When we
fail on investing our attention, time and love to someone, we feel the pain. What
kind of pain? The disappointment pain, the I-want-to-die pain, the
his-not-worthy pain and so on. Pain is everywhere. It sucks! Really really
sucks! It causes devastation, it’s like a catastrophe and misfortune hit you at
once. While you are innocent and calm, like everything is perfect and normal,
this shit will hit you bigtime! Thus, we expected any gain but at the end we
accumulated loss. Pain demands to be felt .. it needs to be felt. It demands in
the sense that we need it to fathom our spot to the person we clung into. To be
felt in order to learn; to learn that sometimes what you thought and feel are
not the best assurance you can get from the person you love.
To whom
it may concern,
I
thought we are fine. I thought we are doing so well, I thought. You promised
and assured me that we will make it to the end; that we will do this together
and no one will be left hanging. You call me I’m yours, I call you My own.

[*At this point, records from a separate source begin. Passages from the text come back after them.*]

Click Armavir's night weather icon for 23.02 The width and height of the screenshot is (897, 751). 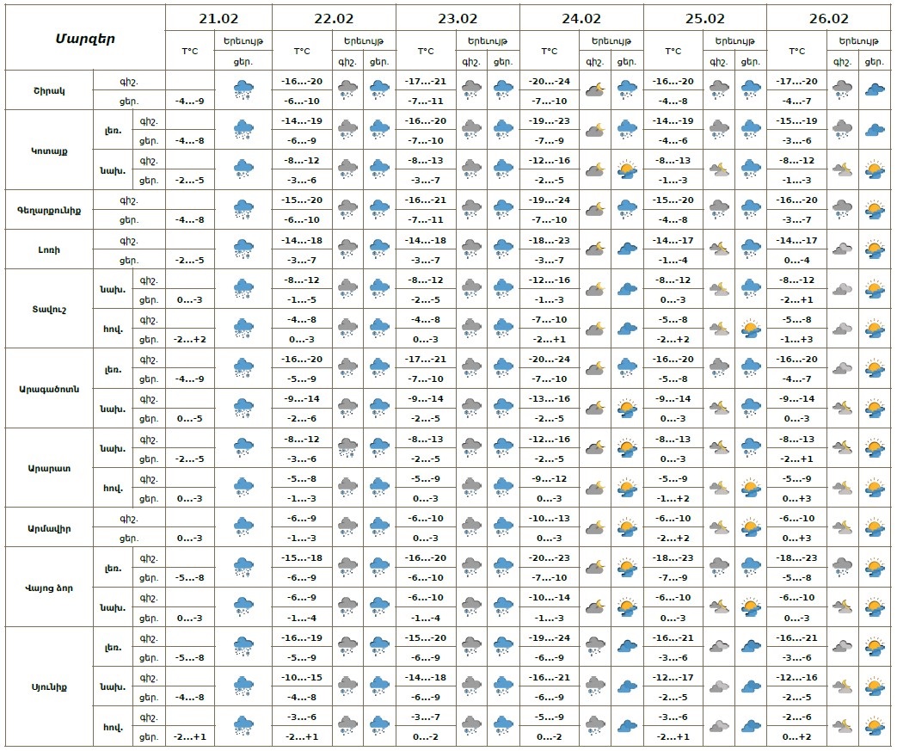click(x=471, y=526)
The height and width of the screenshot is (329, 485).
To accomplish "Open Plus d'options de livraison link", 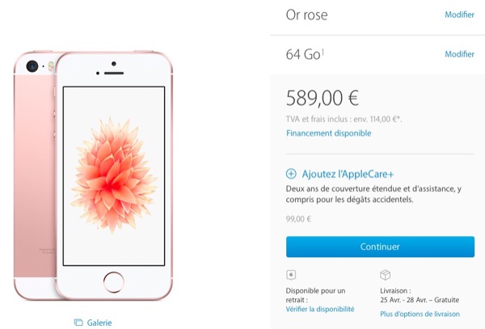I will coord(420,314).
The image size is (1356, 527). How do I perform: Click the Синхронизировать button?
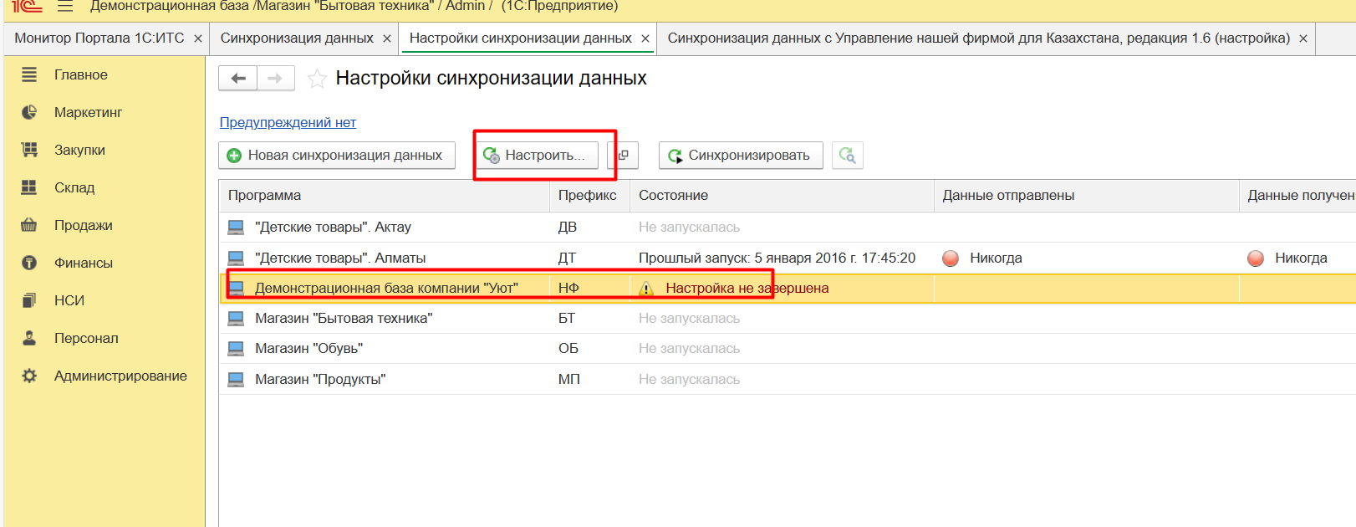(x=741, y=156)
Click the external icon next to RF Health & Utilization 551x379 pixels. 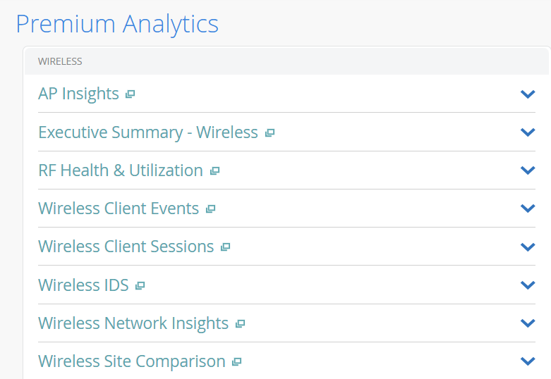click(x=214, y=170)
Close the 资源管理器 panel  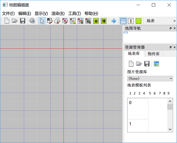174,47
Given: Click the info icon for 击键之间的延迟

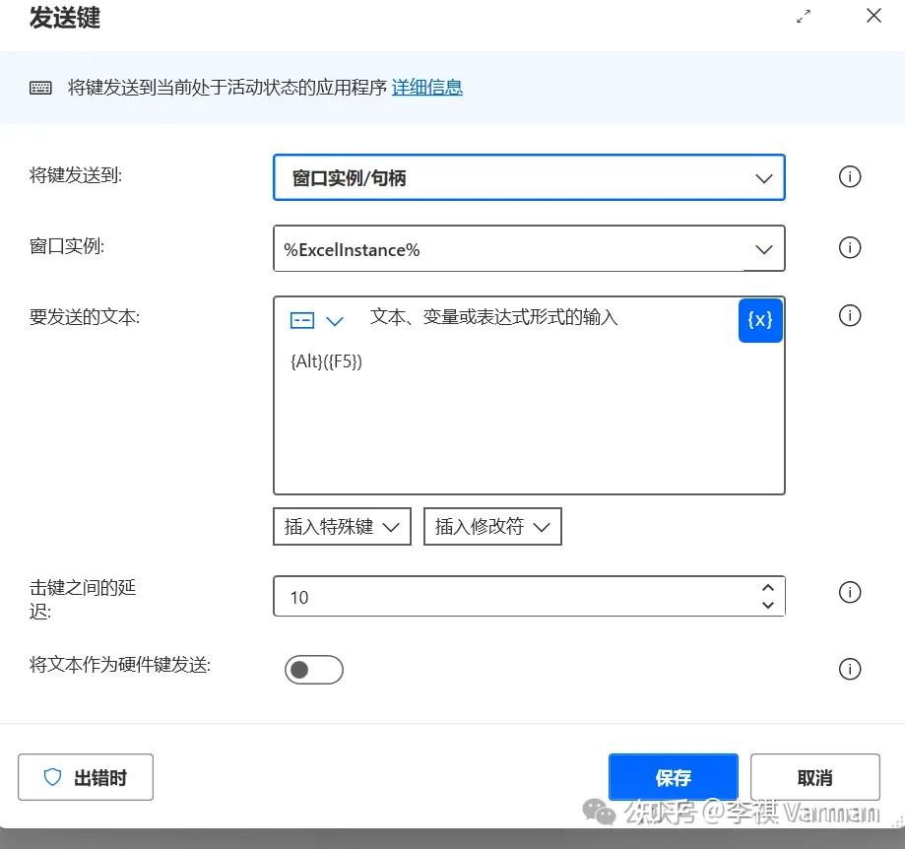Looking at the screenshot, I should coord(849,592).
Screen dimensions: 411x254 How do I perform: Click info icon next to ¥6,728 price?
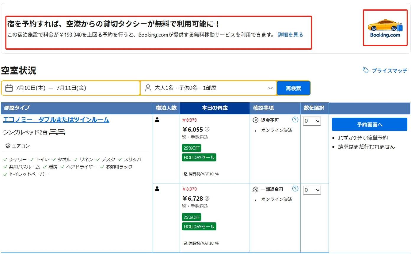[x=207, y=199]
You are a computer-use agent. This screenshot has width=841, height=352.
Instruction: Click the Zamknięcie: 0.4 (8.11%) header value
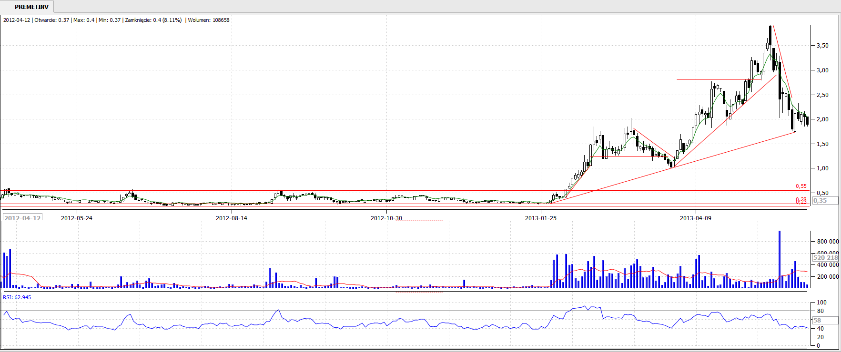click(x=153, y=20)
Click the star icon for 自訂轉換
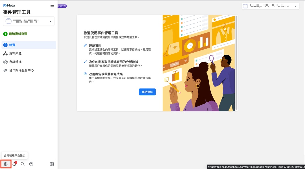This screenshot has width=305, height=169. pyautogui.click(x=5, y=62)
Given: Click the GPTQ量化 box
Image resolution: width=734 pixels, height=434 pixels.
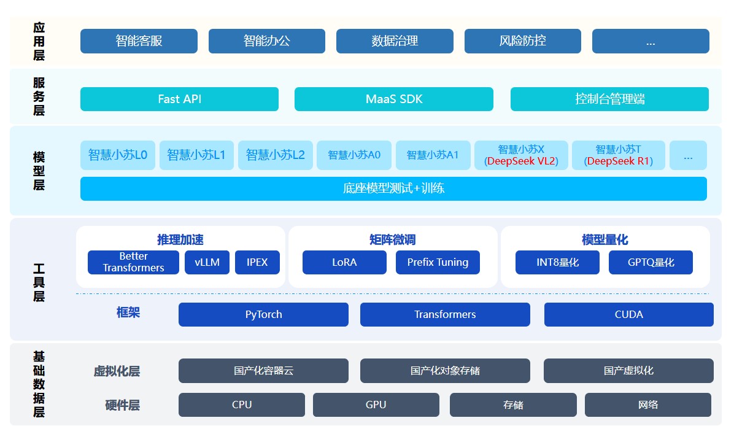Looking at the screenshot, I should (651, 262).
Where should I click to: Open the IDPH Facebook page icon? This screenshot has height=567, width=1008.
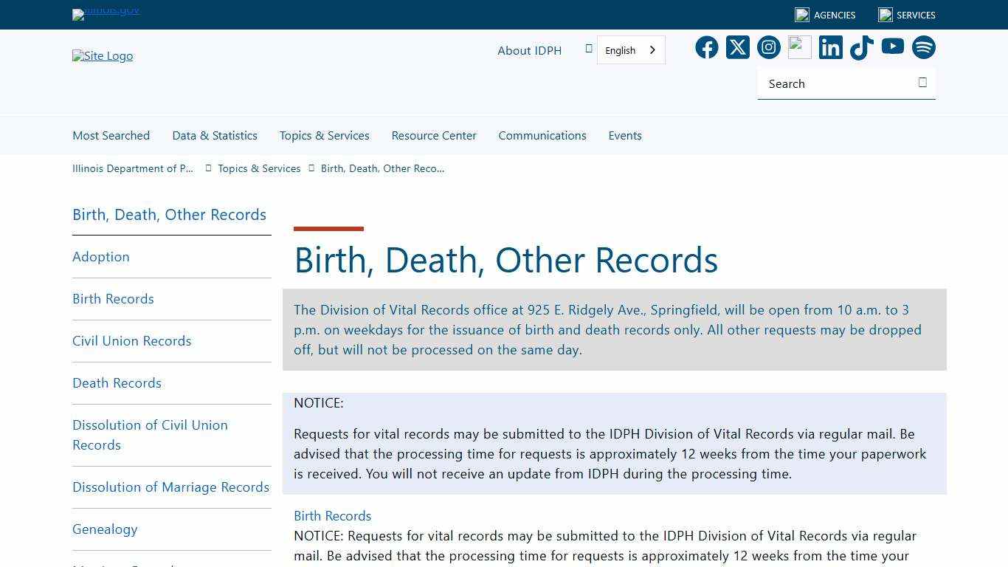[706, 47]
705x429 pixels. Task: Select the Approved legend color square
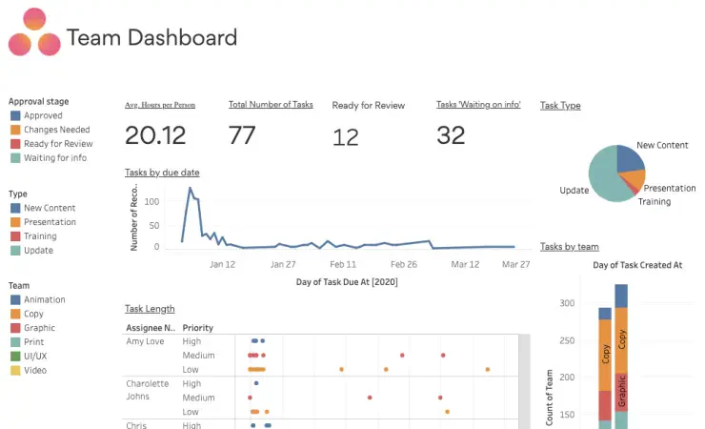point(15,115)
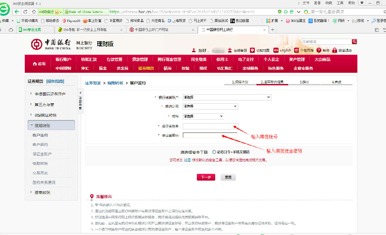Expand 第三方存管 in the left sidebar
The image size is (386, 235).
point(44,105)

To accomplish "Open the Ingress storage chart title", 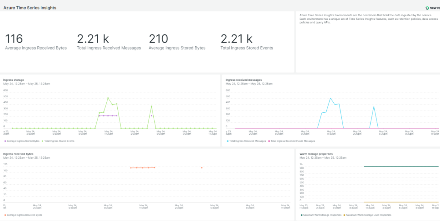I will [x=14, y=80].
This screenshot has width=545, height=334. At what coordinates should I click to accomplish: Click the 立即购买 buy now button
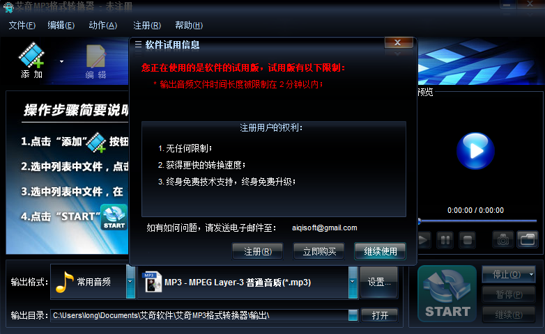319,251
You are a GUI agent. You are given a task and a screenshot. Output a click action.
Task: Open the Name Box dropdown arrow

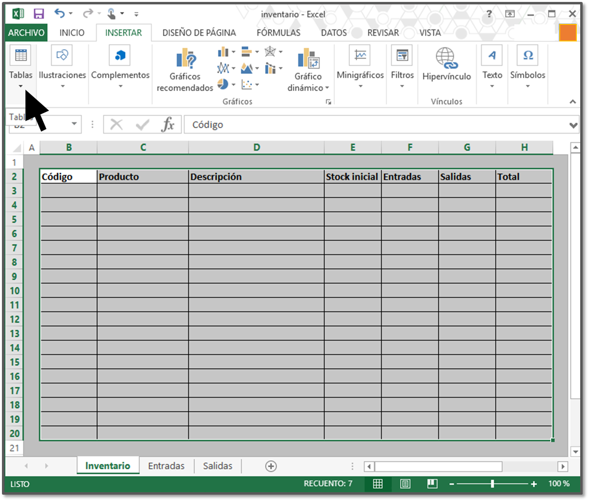pos(74,124)
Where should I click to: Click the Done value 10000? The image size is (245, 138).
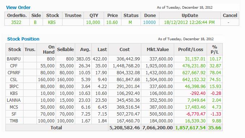[149, 22]
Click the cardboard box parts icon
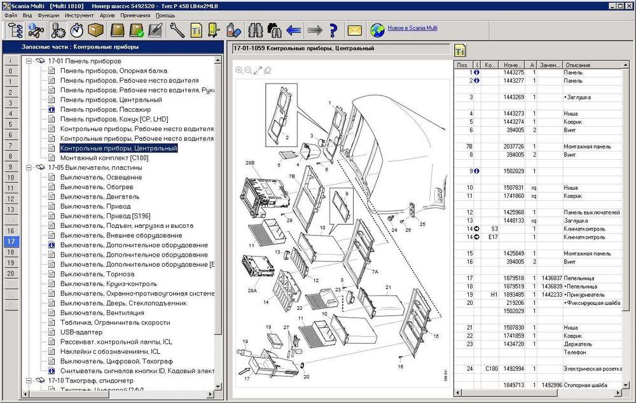 96,30
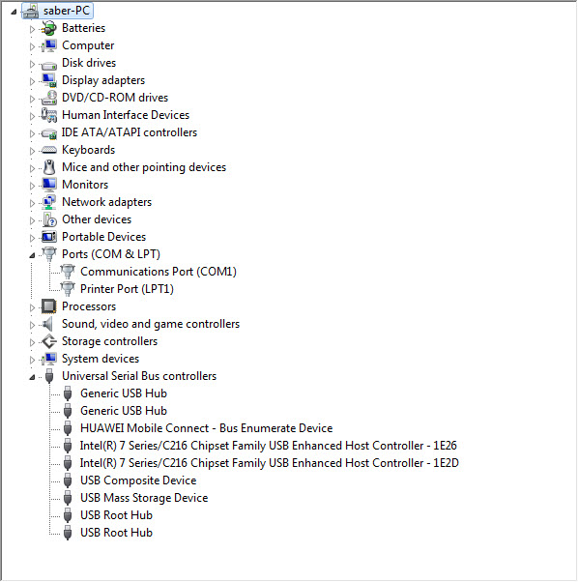Screen dimensions: 578x582
Task: Select Intel USB Enhanced Host Controller - 1E2D
Action: click(270, 463)
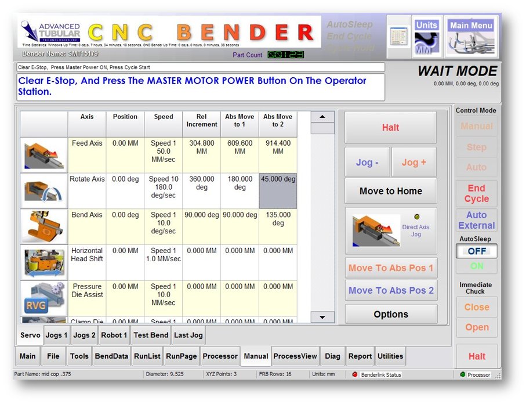Image resolution: width=526 pixels, height=404 pixels.
Task: Click the Feed Axis row icon
Action: click(x=44, y=155)
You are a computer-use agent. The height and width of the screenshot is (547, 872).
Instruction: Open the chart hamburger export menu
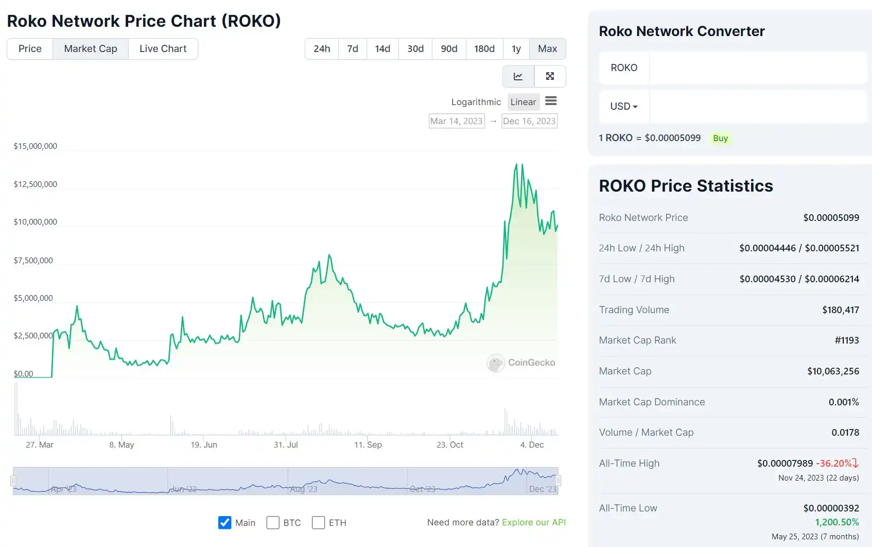point(551,101)
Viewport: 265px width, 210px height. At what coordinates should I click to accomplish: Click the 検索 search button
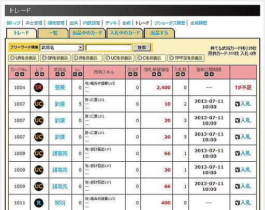(142, 48)
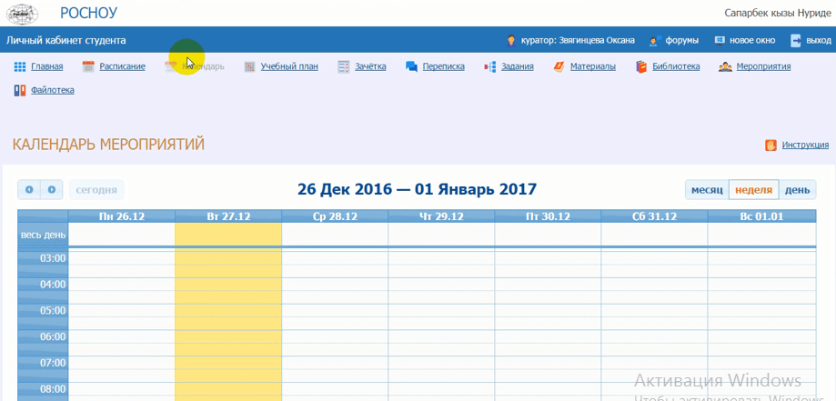Click the Переписка messages icon
Viewport: 836px width, 401px height.
click(411, 66)
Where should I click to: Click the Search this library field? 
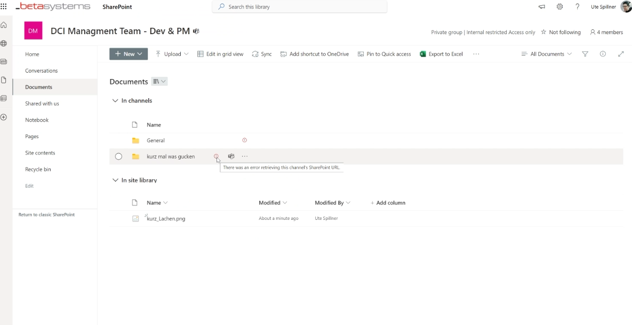pyautogui.click(x=299, y=6)
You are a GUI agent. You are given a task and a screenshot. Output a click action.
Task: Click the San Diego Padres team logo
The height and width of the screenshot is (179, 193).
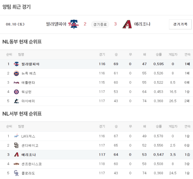16,145
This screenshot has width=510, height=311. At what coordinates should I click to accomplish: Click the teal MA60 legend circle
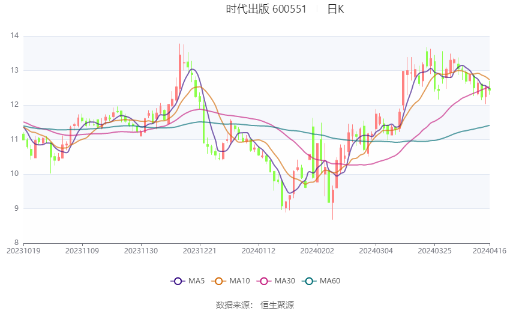(x=310, y=282)
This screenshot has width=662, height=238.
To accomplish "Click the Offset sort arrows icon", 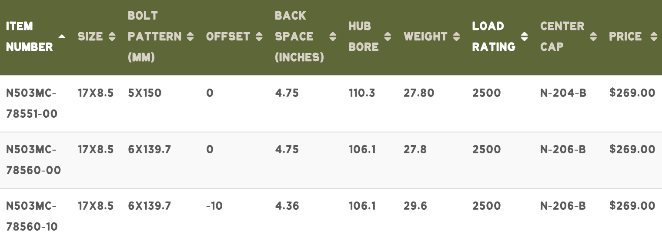I will (x=259, y=36).
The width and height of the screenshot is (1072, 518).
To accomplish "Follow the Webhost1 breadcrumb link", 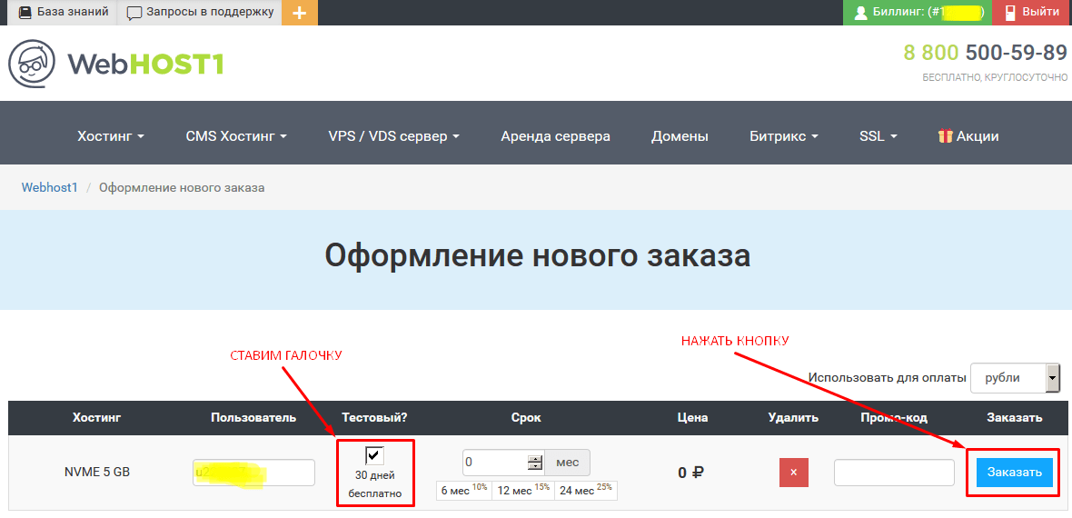I will point(50,187).
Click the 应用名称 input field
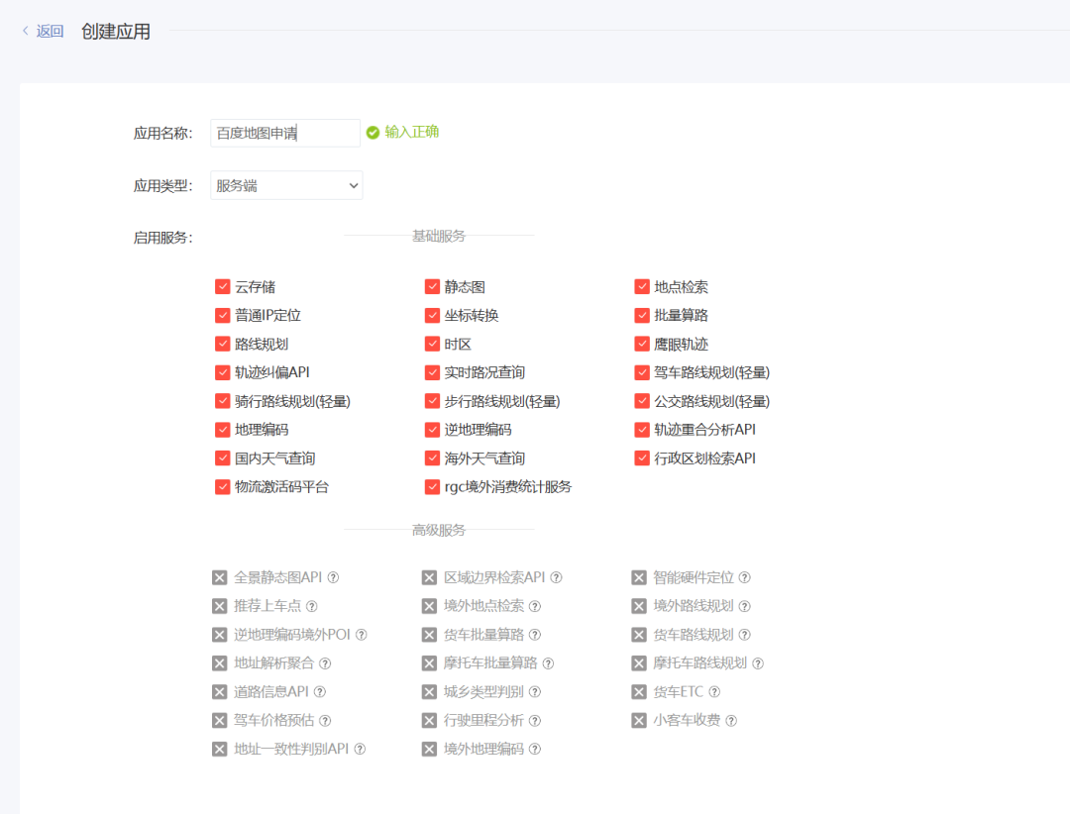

Those sweet morning messages, the constant lunch reminders and those late night
conversations were definitely treasures. It was perfect, yes it was!
What
you did was extremely, massively and hugely bullshit! You just left me hanging,
while I’m here thinking things would work between us and you’re there thinking
too that things wouldn’t work for both of us. I understand all your dramas,
even your random attitude. You’re such a pussy!
As what
Taylor Swift’s song said, you say sorry
just for show .. The damage has been done jerk. You already broke me, I
give you your shot but you didn’t give your best. You had me, you wasted me. Now
it’s over! I loved you and we are definitely over.